Blog feed aggregation on HTML pages

For the past few days I have been immersed once again in the arcane world of blog feeds. Getting my server to read some RSS and Atom feeds and digest the information and then post it on “regular” web pages so you can get a “taste” of a bunch of blogs and then go see the ones you’re interested in.

Blogs, as you know, are a phenomenon. People have been blogging for a number of years, but just as it took years for email to become an accepted way of life (I first used email in 1970, then again in 1985, and finally in today’s incarnation from 1995 onward) it has taken a few years for blogging to catch on. I think that as people begin to enrich their lives “easily” using tools like blogs, and Flickr (for photo exchange), they find that they really want to weave it all together. And blogging is the place where that can take place.

A group of folks that I meet with periodically, called NextNow, recently had a “conversion experience” when on New Year’s Day a dozen of them spent the afternoon with Robert Scoble talking about blogging. Robert “demystified” blogging for the NextNow members who joined him at Doug Engelbart’s home for the afternoon . (I was not there, and I guess that leaves me kinda in the dark.)

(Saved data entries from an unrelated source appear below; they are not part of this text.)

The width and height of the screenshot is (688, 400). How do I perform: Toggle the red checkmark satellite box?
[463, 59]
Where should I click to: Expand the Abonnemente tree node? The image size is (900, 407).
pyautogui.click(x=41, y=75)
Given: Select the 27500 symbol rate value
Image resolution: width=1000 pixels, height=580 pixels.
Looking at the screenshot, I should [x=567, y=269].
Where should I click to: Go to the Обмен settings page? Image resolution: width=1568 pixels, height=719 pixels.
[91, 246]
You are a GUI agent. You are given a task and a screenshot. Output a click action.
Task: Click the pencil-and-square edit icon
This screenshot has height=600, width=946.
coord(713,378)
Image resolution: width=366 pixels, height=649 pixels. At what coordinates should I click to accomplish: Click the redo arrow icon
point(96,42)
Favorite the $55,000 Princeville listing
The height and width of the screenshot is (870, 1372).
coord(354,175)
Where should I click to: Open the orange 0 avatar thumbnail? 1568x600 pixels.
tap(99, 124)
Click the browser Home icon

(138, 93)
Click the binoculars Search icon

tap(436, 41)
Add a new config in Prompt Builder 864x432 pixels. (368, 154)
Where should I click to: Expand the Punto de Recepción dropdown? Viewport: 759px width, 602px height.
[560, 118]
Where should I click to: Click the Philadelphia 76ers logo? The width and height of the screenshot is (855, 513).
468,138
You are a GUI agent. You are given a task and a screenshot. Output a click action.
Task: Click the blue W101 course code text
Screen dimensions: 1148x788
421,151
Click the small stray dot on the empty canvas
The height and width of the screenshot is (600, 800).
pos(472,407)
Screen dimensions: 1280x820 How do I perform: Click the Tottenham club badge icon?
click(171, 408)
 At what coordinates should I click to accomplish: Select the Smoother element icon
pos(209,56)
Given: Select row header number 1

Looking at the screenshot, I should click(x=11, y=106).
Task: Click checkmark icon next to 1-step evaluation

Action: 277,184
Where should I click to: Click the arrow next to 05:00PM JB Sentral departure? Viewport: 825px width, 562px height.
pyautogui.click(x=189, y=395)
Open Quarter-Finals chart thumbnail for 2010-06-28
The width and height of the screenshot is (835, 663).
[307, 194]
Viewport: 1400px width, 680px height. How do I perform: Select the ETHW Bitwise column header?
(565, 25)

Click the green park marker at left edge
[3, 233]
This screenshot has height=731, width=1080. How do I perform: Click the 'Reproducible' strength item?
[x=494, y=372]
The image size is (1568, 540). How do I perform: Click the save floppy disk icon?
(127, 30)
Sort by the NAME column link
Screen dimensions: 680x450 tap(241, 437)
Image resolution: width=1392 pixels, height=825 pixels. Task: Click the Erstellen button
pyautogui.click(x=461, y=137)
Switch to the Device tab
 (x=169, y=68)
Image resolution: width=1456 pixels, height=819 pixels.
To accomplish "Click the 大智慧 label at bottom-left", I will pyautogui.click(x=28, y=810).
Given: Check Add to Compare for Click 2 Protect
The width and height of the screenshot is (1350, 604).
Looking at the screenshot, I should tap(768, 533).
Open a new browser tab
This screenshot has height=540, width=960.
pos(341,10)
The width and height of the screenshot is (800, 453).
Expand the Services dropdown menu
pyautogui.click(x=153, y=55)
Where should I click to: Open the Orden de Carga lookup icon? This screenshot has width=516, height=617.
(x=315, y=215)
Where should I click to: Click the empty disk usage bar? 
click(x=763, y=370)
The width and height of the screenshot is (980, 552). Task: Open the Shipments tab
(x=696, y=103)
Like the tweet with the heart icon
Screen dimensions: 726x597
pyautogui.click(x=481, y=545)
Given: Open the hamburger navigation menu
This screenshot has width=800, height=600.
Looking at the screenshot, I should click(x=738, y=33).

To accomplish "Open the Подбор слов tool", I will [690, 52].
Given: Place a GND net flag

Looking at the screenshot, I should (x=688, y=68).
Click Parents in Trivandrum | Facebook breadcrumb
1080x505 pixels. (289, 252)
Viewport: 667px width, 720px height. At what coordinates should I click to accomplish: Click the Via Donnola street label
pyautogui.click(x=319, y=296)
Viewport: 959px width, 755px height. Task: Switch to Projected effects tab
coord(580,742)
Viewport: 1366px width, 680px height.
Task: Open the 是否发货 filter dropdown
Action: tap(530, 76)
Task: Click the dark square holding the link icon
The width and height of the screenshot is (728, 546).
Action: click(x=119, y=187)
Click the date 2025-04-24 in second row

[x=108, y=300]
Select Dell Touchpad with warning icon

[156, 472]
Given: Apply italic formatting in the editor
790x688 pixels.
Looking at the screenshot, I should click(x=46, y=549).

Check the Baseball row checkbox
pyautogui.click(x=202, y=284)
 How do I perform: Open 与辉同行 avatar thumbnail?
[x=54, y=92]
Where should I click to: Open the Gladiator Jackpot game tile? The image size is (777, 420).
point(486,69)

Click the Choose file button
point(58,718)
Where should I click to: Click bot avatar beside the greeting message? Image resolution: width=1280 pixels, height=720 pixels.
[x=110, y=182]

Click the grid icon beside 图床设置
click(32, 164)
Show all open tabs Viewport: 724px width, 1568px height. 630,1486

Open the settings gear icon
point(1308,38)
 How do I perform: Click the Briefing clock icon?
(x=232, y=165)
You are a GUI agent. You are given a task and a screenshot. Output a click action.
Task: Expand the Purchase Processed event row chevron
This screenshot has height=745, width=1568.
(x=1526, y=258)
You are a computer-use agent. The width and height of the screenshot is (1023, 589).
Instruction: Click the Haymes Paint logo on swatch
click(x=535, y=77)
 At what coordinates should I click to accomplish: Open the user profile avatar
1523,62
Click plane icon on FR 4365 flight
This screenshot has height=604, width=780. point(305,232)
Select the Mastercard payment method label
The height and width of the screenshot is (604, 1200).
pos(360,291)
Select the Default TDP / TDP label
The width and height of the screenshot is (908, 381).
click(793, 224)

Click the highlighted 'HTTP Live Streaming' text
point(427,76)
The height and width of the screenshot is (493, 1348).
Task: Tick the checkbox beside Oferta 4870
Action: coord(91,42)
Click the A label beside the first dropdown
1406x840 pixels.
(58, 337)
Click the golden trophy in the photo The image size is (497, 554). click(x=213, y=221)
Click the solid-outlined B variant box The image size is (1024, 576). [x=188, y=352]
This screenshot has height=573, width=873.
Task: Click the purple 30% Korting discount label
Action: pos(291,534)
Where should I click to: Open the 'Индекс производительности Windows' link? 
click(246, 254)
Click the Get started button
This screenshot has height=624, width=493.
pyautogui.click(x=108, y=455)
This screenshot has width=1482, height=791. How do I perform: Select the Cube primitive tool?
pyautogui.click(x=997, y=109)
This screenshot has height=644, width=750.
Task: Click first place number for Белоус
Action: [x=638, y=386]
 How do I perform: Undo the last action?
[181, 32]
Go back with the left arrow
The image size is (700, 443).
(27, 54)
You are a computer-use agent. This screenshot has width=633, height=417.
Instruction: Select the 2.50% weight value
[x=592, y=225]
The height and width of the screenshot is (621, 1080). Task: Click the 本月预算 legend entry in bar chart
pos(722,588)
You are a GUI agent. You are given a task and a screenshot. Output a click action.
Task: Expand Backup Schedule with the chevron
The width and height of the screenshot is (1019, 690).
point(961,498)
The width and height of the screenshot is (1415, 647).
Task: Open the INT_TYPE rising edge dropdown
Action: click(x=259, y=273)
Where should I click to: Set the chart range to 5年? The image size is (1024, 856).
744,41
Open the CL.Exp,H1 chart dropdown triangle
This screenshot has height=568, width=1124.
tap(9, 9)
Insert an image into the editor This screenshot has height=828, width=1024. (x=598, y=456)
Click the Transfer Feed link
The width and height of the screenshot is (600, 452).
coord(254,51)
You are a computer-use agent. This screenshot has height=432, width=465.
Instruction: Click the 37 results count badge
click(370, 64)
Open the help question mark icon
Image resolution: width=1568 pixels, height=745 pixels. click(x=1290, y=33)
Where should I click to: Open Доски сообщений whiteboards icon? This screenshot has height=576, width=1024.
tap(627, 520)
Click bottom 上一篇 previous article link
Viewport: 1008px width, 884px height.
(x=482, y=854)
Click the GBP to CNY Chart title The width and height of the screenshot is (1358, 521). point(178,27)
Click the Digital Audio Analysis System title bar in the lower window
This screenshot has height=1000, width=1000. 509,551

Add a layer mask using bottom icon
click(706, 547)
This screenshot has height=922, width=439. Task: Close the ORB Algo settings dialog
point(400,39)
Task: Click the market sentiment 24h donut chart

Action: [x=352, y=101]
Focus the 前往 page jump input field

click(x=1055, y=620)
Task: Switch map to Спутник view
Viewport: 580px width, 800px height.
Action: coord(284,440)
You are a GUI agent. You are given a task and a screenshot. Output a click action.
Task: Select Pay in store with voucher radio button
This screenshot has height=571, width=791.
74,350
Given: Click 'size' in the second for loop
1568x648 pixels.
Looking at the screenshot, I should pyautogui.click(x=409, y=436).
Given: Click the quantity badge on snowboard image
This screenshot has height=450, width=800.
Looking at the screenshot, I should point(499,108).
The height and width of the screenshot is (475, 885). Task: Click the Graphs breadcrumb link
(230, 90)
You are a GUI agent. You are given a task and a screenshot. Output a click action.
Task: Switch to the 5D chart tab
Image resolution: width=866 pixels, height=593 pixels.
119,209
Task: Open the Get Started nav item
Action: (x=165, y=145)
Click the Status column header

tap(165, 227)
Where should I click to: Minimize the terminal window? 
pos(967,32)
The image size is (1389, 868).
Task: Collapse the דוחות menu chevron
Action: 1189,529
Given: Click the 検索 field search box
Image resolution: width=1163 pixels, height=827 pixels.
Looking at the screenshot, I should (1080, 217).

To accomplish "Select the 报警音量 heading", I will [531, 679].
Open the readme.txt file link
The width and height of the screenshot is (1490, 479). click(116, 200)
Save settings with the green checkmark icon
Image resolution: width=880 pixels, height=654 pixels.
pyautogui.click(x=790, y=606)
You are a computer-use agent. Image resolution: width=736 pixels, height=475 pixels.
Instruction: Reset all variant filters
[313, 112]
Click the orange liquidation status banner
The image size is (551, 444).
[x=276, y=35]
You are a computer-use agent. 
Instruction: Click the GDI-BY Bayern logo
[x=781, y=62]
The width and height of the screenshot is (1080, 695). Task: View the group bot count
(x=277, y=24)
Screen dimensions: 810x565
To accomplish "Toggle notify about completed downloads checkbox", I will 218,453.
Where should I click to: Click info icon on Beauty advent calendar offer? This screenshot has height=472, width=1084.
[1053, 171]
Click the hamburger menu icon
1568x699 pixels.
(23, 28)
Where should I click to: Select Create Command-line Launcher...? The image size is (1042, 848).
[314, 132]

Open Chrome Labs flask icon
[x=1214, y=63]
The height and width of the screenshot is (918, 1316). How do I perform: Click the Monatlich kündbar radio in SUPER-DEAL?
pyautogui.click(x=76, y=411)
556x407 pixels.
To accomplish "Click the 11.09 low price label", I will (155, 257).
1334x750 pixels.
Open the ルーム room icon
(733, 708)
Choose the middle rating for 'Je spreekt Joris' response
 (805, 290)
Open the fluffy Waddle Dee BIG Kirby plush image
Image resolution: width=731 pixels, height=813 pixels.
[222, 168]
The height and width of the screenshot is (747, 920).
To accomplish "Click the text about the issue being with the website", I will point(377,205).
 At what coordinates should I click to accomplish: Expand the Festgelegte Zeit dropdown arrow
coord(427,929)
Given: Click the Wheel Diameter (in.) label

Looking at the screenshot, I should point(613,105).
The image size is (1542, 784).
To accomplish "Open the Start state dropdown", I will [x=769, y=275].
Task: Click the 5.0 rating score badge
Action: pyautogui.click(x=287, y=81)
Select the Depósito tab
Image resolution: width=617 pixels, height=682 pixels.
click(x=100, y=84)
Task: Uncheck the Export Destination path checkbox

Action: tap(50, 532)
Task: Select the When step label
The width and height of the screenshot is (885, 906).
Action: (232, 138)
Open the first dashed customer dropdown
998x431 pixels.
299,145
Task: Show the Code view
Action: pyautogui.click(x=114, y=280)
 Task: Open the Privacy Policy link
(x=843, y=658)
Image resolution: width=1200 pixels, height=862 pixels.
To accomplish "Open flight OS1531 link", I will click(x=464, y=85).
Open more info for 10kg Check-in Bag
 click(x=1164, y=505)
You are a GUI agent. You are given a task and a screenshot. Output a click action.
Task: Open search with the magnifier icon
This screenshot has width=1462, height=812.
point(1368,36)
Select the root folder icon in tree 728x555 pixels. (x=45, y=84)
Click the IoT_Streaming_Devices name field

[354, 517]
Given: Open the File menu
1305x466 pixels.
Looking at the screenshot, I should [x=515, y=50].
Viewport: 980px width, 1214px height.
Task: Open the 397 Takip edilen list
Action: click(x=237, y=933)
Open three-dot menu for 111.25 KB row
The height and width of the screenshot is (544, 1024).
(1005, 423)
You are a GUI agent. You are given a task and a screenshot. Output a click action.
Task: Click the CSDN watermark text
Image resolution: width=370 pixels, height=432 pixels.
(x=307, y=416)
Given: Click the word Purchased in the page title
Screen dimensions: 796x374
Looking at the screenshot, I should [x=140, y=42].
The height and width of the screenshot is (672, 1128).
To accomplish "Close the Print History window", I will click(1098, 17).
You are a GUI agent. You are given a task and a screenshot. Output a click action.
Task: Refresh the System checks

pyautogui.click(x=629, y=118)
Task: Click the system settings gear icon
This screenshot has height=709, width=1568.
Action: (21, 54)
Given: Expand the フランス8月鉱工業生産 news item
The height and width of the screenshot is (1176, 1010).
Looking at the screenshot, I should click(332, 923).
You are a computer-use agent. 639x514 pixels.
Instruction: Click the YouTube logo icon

The members of the group got so excited that a half-dozen blogs were born within the next 48 hours. In order to support the effort, I decided to aggregate some of the posts from the new member blogs on the front page of the NextNow blog, which I had started in 2003. Aggregating dynamic content on a (static) HTML page is a challenge. HTML page, by their very nature, are static. The way most blogs are created is 1) some blog-generating software is used (sometimes this is a web site); and 2) the HTML pages are generated by that software and loaded onto your web server. (Sometimes this is done as one “integrated” process where the creation is done on a web site and published instantly to an associated web site – blogger.com does this.) Whichever the case, the published site is a set of static HTML pages.

Although one could “ingest” the feeds from a bunch of blogs and knit those into the HTML home page of a site, you’d only have a snapshot of the blogs as of the date-and-time the HTML page was captured/created. That’s not the best.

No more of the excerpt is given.